> [DIRECTIVE]: Can you echo back every one of the rows below, character for character, without changing anything?

> [SUPPLIED MATERIAL]:

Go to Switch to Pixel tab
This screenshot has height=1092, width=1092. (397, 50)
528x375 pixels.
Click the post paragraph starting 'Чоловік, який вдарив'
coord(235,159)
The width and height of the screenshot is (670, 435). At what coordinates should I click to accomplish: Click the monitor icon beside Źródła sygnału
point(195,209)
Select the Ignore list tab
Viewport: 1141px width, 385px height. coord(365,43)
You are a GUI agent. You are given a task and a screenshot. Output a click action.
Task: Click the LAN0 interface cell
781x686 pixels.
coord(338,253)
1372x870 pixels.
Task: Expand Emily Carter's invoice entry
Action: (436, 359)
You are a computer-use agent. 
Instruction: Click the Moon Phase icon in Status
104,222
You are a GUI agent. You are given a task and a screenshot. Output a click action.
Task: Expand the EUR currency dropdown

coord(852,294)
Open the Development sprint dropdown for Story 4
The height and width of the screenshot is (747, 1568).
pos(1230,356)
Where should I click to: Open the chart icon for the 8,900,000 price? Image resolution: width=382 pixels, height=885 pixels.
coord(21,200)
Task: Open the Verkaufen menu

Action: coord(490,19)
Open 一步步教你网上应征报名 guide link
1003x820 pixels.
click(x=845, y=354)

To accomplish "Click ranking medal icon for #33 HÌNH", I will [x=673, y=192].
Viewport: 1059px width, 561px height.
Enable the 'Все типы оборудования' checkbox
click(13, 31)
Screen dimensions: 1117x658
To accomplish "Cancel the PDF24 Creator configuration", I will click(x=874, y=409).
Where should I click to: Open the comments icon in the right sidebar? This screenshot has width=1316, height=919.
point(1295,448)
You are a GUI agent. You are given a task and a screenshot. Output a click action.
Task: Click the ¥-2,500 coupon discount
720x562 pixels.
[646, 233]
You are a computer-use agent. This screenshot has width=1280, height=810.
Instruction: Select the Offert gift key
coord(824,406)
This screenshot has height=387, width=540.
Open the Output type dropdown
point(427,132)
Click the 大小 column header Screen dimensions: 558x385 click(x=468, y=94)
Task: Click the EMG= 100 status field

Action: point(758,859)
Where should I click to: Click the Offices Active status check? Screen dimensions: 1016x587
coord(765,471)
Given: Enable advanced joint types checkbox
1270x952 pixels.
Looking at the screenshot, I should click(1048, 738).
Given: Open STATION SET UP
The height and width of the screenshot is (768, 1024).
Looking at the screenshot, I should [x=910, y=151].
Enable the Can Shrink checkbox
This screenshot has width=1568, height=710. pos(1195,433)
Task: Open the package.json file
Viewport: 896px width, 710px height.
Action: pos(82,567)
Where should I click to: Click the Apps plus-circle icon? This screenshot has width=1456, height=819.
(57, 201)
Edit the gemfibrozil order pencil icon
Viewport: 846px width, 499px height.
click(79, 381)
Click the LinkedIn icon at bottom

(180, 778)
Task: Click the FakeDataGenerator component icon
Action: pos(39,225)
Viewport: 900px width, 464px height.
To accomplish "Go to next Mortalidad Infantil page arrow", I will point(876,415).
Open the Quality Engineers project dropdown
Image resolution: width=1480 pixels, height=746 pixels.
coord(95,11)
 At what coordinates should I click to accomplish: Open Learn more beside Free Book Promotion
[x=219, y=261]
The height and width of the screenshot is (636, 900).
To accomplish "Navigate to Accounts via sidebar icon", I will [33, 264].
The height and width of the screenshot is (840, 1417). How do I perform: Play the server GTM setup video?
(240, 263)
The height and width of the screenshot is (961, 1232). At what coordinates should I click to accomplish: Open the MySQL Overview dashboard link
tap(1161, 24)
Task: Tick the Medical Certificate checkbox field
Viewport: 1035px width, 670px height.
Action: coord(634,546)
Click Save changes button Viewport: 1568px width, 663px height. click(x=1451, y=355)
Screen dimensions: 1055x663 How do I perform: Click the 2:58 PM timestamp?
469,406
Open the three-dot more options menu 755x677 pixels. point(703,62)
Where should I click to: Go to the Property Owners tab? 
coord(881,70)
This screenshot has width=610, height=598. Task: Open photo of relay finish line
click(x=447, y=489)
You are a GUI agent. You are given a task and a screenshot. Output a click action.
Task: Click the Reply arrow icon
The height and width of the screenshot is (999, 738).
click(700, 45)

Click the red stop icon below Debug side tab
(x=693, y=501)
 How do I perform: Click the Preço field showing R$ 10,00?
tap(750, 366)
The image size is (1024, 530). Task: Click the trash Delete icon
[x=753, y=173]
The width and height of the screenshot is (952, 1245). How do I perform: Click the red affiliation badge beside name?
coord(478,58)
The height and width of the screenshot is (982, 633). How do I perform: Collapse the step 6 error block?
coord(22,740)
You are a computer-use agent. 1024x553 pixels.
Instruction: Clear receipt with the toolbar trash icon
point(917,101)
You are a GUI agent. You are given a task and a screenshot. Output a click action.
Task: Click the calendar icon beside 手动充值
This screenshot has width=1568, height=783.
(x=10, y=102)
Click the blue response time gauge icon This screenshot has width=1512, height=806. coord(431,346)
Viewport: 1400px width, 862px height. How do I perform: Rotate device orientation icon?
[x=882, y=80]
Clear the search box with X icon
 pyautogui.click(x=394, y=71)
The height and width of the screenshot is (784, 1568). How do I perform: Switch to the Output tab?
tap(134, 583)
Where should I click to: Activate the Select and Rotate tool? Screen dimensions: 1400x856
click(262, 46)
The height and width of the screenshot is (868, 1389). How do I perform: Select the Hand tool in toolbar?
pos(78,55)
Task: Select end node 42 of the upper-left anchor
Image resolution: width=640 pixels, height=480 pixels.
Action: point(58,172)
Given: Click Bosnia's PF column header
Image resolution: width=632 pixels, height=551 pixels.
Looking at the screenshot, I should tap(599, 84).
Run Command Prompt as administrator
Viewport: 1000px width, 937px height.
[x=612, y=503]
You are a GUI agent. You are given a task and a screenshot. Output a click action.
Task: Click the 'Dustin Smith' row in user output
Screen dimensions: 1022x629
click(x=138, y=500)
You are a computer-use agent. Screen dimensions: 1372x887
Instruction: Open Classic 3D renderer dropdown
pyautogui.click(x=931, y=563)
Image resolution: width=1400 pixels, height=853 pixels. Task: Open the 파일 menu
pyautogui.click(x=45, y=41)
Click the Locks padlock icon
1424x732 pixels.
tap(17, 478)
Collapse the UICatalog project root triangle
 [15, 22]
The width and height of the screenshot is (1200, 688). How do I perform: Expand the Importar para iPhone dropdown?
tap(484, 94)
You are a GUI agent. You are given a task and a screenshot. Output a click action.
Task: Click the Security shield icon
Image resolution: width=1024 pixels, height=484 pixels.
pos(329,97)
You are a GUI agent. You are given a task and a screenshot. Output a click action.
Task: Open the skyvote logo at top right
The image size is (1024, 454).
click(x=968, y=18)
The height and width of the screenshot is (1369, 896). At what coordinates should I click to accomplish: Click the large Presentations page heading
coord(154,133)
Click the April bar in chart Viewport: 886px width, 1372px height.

> [RESPONSE FOR THIS EXERCISE]:
Go to Switch to Pixel tab
This screenshot has height=1092, width=1092. (397, 50)
528x375 pixels.
Click the post paragraph starting 'Чоловік, який вдарив'
coord(235,159)
The width and height of the screenshot is (670, 435). At what coordinates should I click to accomplish: Click the monitor icon beside Źródła sygnału
point(195,209)
Select the Ignore list tab
Viewport: 1141px width, 385px height. coord(365,43)
You are a GUI agent. You are given a task and a screenshot. Output a click action.
Task: Click the LAN0 interface cell
781x686 pixels.
coord(338,253)
1372x870 pixels.
Task: Expand Emily Carter's invoice entry
Action: (436, 359)
You are a computer-use agent. 
Instruction: Click the Moon Phase icon in Status
104,222
You are a GUI agent. You are given a task and a screenshot. Output a click action.
Task: Expand the EUR currency dropdown

coord(852,294)
Open the Development sprint dropdown for Story 4
The height and width of the screenshot is (747, 1568).
pos(1230,356)
Where should I click to: Open the chart icon for the 8,900,000 price? Image resolution: width=382 pixels, height=885 pixels.
coord(21,200)
Task: Open the Verkaufen menu

Action: coord(490,19)
Open 一步步教你网上应征报名 guide link
1003x820 pixels.
click(x=845, y=354)

To accomplish "Click ranking medal icon for #33 HÌNH", I will [x=673, y=192].
Viewport: 1059px width, 561px height.
Enable the 'Все типы оборудования' checkbox
click(13, 31)
Screen dimensions: 1117x658
To accomplish "Cancel the PDF24 Creator configuration", I will click(x=874, y=409).
Where should I click to: Open the comments icon in the right sidebar? This screenshot has width=1316, height=919.
point(1295,448)
You are a GUI agent. You are given a task and a screenshot. Output a click action.
Task: Click the ¥-2,500 coupon discount
720x562 pixels.
[646, 233]
You are a computer-use agent. This screenshot has width=1280, height=810.
Instruction: Select the Offert gift key
coord(824,406)
This screenshot has height=387, width=540.
Open the Output type dropdown
point(427,132)
Click the 大小 column header Screen dimensions: 558x385 click(x=468, y=94)
Task: Click the EMG= 100 status field

Action: point(758,859)
Where should I click to: Click the Offices Active status check? Screen dimensions: 1016x587
coord(765,471)
Given: Enable advanced joint types checkbox
1270x952 pixels.
Looking at the screenshot, I should click(1048, 738).
Given: Open STATION SET UP
The height and width of the screenshot is (768, 1024).
Looking at the screenshot, I should [x=910, y=151].
Enable the Can Shrink checkbox
This screenshot has width=1568, height=710. pos(1195,433)
Task: Open the package.json file
Viewport: 896px width, 710px height.
Action: pos(82,567)
Where should I click to: Click the Apps plus-circle icon? This screenshot has width=1456, height=819.
(57, 201)
Edit the gemfibrozil order pencil icon
Viewport: 846px width, 499px height.
click(79, 381)
Click the LinkedIn icon at bottom

(180, 778)
Task: Click the FakeDataGenerator component icon
Action: pos(39,225)
Viewport: 900px width, 464px height.
To accomplish "Go to next Mortalidad Infantil page arrow", I will point(876,415).
Open the Quality Engineers project dropdown
Image resolution: width=1480 pixels, height=746 pixels.
coord(95,11)
 At what coordinates should I click to accomplish: Open Learn more beside Free Book Promotion
[x=219, y=261]
The height and width of the screenshot is (636, 900).
To accomplish "Navigate to Accounts via sidebar icon", I will [33, 264].
The height and width of the screenshot is (840, 1417). How do I perform: Play the server GTM setup video?
(240, 263)
The height and width of the screenshot is (961, 1232). At what coordinates should I click to accomplish: Open the MySQL Overview dashboard link
tap(1161, 24)
Task: Tick the Medical Certificate checkbox field
Viewport: 1035px width, 670px height.
Action: coord(634,546)
Click Save changes button Viewport: 1568px width, 663px height. click(x=1451, y=355)
Screen dimensions: 1055x663 How do I perform: Click the 2:58 PM timestamp?
469,406
Open the three-dot more options menu 755x677 pixels. point(703,62)
Where should I click to: Go to the Property Owners tab? 
coord(881,70)
This screenshot has width=610, height=598. Task: Open photo of relay finish line
click(x=447, y=489)
You are a GUI agent. You are given a task and a screenshot. Output a click action.
Task: Click the Reply arrow icon
The height and width of the screenshot is (999, 738).
click(700, 45)

Click the red stop icon below Debug side tab
(x=693, y=501)
 How do I perform: Click the Preço field showing R$ 10,00?
tap(750, 366)
The image size is (1024, 530). Task: Click the trash Delete icon
[x=753, y=173]
The width and height of the screenshot is (952, 1245). How do I perform: Click the red affiliation badge beside name?
coord(478,58)
The height and width of the screenshot is (982, 633). How do I perform: Collapse the step 6 error block?
coord(22,740)
You are a computer-use agent. 1024x553 pixels.
Instruction: Clear receipt with the toolbar trash icon
point(917,101)
You are a GUI agent. You are given a task and a screenshot. Output a click action.
Task: Click the calendar icon beside 手动充值
This screenshot has width=1568, height=783.
(x=10, y=102)
Click the blue response time gauge icon This screenshot has width=1512, height=806. coord(431,346)
Viewport: 1400px width, 862px height. How do I perform: Rotate device orientation icon?
[x=882, y=80]
Clear the search box with X icon
 pyautogui.click(x=394, y=71)
The height and width of the screenshot is (784, 1568). How do I perform: Switch to the Output tab?
tap(134, 583)
Where should I click to: Activate the Select and Rotate tool? Screen dimensions: 1400x856
click(262, 46)
The height and width of the screenshot is (868, 1389). How do I perform: Select the Hand tool in toolbar?
pos(78,55)
Task: Select end node 42 of the upper-left anchor
Image resolution: width=640 pixels, height=480 pixels.
Action: point(58,172)
Given: Click Bosnia's PF column header
Image resolution: width=632 pixels, height=551 pixels.
Looking at the screenshot, I should tap(599, 84).
Run Command Prompt as administrator
Viewport: 1000px width, 937px height.
[x=612, y=503]
You are a GUI agent. You are given a task and a screenshot. Output a click action.
Task: Click the 'Dustin Smith' row in user output
Screen dimensions: 1022x629
click(x=138, y=500)
You are a computer-use agent. Screen dimensions: 1372x887
Instruction: Open Classic 3D renderer dropdown
pyautogui.click(x=931, y=563)
Image resolution: width=1400 pixels, height=853 pixels. Task: Open the 파일 menu
pyautogui.click(x=45, y=41)
Click the Locks padlock icon
1424x732 pixels.
tap(17, 478)
Collapse the UICatalog project root triangle
 [15, 22]
The width and height of the screenshot is (1200, 688). How do I perform: Expand the Importar para iPhone dropdown?
tap(484, 94)
You are a GUI agent. You are given a task and a screenshot. Output a click action.
Task: Click the Security shield icon
Image resolution: width=1024 pixels, height=484 pixels.
pos(329,97)
You are a GUI agent. You are given a task and a screenshot. Output a click action.
Task: Open the skyvote logo at top right
The image size is (1024, 454).
click(x=968, y=18)
The height and width of the screenshot is (1369, 896). At what coordinates should I click to accomplish: Click the large Presentations page heading
coord(154,133)
Click the April bar in chart Viewport: 886px width, 1372px height.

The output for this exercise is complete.